Another friend, Shara Gingold, actually wrote a book about her crush on Josh.

“He was two years older. The book is called ‘I Love You, Josh. Do You Even Know I Exist?’,” said Gingold, who lives in Urbana. “I think that it was (the fact that) he was very understanding and caring. We’d meet to play tennis and then we’d just sit and hit the tennis ball against the wall and talk about everything.”

Last year, his health started to improve. He gained weight. He was working at Record Swap, surrounding himself in music during the day for the concerts he promoted at night. He had teamed with Chicago promoter Tony Polous, established a limited partnership called Concert One Productions, rented an office in Chicago’s Mercantile Building, and developed the financing for big arena shows.

“Josh was destined to be huge,” said Polous from the Chicago office. “He was the most effective, easy-going person I ever met. It’s not hard to master being pushy and strong. Josh mastered being effective in an unassuming way.

“When he had to go back to the hospital, he never let on how sick he was. Every day I’d call him and he’d ask about what this manager was doing or that agent and he’d make decisions. We never really talked about his health. I never thought he was going to die. I think about him every day.”

Despite his illness, Josh moved to Chicago last fall to be immersed in the music business.
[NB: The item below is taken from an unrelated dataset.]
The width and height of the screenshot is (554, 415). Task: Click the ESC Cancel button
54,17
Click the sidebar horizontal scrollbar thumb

“It was a chance, a break, an exciting thing to do. The world was his to conquer,” said Fred Gottheil from his UI office. “I remember going up to visit and spend the night. The wind was howling, but he was so proud of the apartment. He was designing tickets on his computer, telling me (about) all the bands he had booked, his new ideas, bubbling with enthusiasm for the possibilities. The move was exhilarating for him. He called home quite frequently, but (Chicago) was where he had to be.”

Said former Champaign-Urbana DJ Charlie ‘The Quaker” Edwards, who shared the Chicago apartment, “He had a real vitality, youth, and infectiousness. His eyes would light up and he’d talk fast and you couldn’t help being excited about the band or record he’d discovered, too. Even though there was almost 20 years age difference between us, we’d listen to albums and talk about the bands and share a mutual excitement.

“He was a really good, serious businessman. Much better than I could have been, always dealing with five shows at once. He really loved it, too. He just loved the music.”

“Definitely, there are people who are into (punk) because it is a fad,” Gottheil said three years ago. “But for the people who really believe in it, it won’t die for them.”

Josh Gottheil died April 4 at Barnes Hospital in St. Louis, three months short of his 20th birthday. There was a turn-away crowd for his funeral on April 7 at the Sinai Temple in Champaign. Because he did so much to bring a new attitude about music in this area, one of the bands he helped find national prominence, Throwing Muses, has donated its performance at a benefit concert this Sunday at Mabel’s, with proceeds going to the Josh Gottheil Memorial Fund for Lymphoma Research.